Mrs Fardell accused bureaucrats of not knowing Dubbo and its role in the region.
“I sometimes think these bureaucrats take the view that we are just being parochial and we need to get over ourselves . . . when in reality they have completely lost touch,”she said.
In the Central Western Daily on Friday, Mrs Fardell stressed she was not criticising health workers in Orange.
“It’s not good enough for my constituents to travel to Orange when they could have been treated in Dubbo,” she said.
Health Services Union spokesperson Gerard Hayes insisted in the article there wasn’t anywhere in the State “where there’s an abundance of personnel”.

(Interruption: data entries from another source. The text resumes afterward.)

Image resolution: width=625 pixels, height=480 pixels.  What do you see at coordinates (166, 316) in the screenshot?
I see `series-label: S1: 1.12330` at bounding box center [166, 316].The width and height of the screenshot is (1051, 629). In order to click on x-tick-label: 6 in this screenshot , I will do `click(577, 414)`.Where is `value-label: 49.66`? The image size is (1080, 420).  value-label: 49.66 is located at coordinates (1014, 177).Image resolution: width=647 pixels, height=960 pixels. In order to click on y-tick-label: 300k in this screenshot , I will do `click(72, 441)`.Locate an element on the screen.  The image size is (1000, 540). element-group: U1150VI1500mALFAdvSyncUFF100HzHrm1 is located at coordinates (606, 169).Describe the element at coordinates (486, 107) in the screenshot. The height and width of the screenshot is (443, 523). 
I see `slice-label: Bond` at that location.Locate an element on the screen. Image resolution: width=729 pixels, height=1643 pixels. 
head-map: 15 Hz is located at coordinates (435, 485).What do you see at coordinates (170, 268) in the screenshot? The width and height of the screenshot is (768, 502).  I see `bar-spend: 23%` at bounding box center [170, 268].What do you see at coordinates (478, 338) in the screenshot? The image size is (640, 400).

Despite a promise last week by Greater Western chief executive Danny O’Connor that Dubbo Base Hospital will “have its day”, Mrs Fardell has not retracted her concerns about it.
Meanwhile, Orange awaits the completion of its new hospital that will include radiotherapy equipment keenly sought by Dubbo.
Earmarked for the hospital grounds is the accommodation facility for cancer patients called CareWest Lodge, which scored $1.32 million in Federal Government support recently.
Late last week the Greater Western Centre for Rural and Remote Education was announced with its “hub” at Orange Base Hospital.
During her visit to Dubbo this month, Ms Tebbutt protested that she did not have time to visit Parkes and Forbes where residents have been waiting for the State Government to honour its promise to build new health facilities.